TOPINDIATOURS Update ai: Retiring coal plants set for nuclear revival as China bets on mel

📌 TOPINDIATOURS Update ai: Retiring coal plants set for nuclear revival as China b

China is exploring plans to convert retiring coal-fired plants into nuclear power stations. The move targets the nation’s vast coal capacity, which is enough to power the entire United States.
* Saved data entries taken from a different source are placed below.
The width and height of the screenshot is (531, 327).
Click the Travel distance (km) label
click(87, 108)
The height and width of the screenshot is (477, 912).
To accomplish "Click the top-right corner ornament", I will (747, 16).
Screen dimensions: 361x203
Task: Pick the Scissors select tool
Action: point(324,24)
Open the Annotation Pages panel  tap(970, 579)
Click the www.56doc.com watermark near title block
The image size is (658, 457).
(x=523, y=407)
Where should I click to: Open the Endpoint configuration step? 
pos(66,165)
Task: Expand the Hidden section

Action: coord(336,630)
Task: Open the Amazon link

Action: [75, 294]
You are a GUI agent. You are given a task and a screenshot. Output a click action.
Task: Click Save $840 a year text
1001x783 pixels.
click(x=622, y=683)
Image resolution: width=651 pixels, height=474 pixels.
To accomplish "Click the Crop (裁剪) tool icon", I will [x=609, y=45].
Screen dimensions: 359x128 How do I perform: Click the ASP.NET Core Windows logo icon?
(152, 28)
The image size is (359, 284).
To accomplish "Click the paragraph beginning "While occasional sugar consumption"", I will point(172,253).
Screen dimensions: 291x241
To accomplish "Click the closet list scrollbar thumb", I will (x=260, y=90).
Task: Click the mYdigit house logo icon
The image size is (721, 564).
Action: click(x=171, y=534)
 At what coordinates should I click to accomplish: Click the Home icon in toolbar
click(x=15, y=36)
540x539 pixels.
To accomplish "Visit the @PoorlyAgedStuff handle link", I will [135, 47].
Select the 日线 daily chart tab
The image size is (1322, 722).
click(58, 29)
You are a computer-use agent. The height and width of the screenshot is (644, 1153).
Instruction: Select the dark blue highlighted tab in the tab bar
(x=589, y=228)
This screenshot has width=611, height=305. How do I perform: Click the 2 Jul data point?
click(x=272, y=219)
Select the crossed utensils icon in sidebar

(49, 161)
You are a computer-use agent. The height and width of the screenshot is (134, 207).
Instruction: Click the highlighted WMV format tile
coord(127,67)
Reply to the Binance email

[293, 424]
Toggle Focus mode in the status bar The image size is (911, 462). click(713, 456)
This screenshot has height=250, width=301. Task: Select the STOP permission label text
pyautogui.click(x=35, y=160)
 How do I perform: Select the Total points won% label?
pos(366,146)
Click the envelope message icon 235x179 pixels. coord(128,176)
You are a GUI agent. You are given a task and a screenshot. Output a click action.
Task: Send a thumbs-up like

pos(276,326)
Driven by decarbonisation goals and land scarcity, the “Coal to Nuclear” (C2N) strategy aims to use retiring plants’ grid and water access for compact, meltdown-proof reactors. This could offer a faster route to clean energy than building new nuclear sites.

China could be the only country capable of this. Its high-temperature gas-cooled reactors and molten salt thorium reactors generate hotter steam than ordinary reactors. That allows them to power coal-fired turbines efficiently.

Coal-to-nuclear shift

These fourth-generation reactors may also meet safety requirements more easily and gain public acceptance, researchers say. China has over 1.19 terawatts of coal-fired power, with roughly 100 gigawatts set to retire by 2030.

According to SCMP, the C2N initiative, proposed by China Energy Engineering Group Co (CEEC), provides a direct path to decarbonisation while preserving infrastructure, especially in coastal areas. It is drawing attention from policymakers, engineers, and environmental analysts amid China’s dual goals of clean energy and carbon neutrality by 2060.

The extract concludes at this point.